Texas A M University Press
2010
nidottu
In 1900, just a few months after the deadly hurricane of September, W. L. Moody Jr. and his family moved into the four-story mansion at the corner of Broadway and Twenty-sixth Street in Galveston. For the next eight decades, the Moody family occupied the 28,000-square-foot home: raising a family, creating memories, building business empires, and contributing their considerable wealth and influence for the betterment of their beloved city. In 1983, Hurricane Alicia damaged the mansion, and Mary Moody Northen, eldest child of W. L. Moody Jr., moved out so a major restoration could begin. When the mansion opened to the public as a museum, education center, and location for community gatherings in 1991, it had been restored to its original grandeur. The Moody Foundation then commissioned award-winning author Henry Wiencek to write a history of the Moodys of Galveston and their celebrated home. Robert L. Moody Sr., grandson of W. L. Moody Jr. and nephew of Mary Moody Northen, contributes a foreword, giving a brief introduction and personal tone to the book, which also features fifteen color photographs of the Moodys and their home.
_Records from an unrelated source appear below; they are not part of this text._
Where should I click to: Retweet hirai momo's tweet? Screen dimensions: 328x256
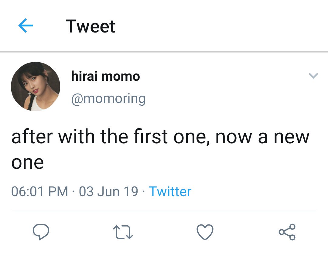coord(123,232)
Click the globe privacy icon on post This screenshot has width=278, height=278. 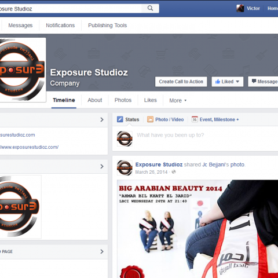(174, 172)
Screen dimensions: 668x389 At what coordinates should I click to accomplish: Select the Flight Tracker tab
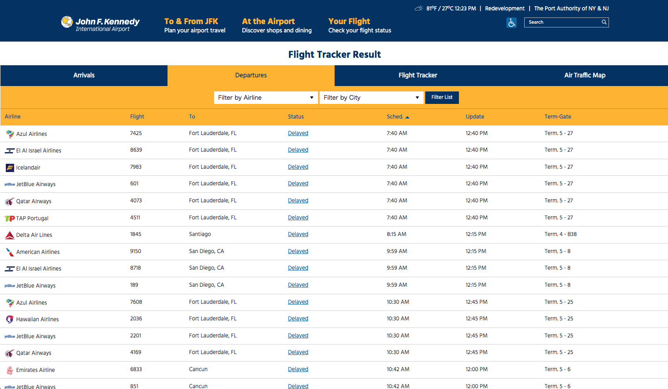click(x=418, y=76)
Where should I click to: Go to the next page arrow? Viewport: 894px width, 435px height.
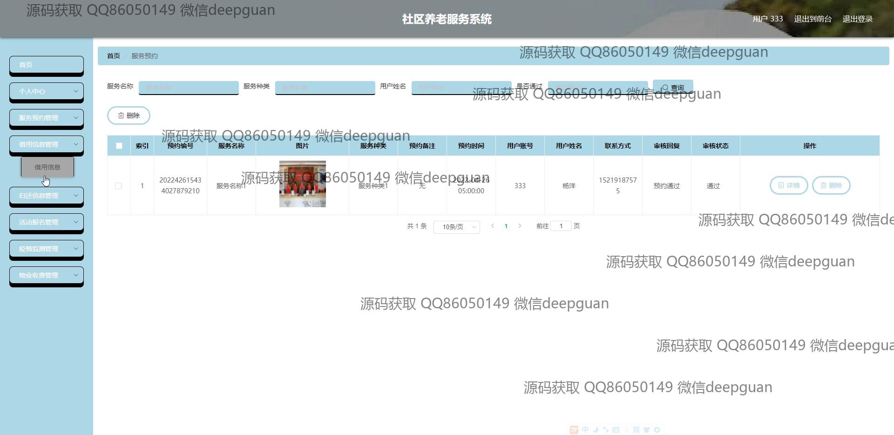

An epilogue by E. Douglas McLeod summarizes the family's accomplishments and developments associated with the mansion since Northen's death in 1986. The Moodys of Galveston and Their Mansion is a must-read for Galvestonians, for the thousands of visitors who tour the mansion each year, and for anyone interested in the captivating tale of this influential and generous family and their magnificent house.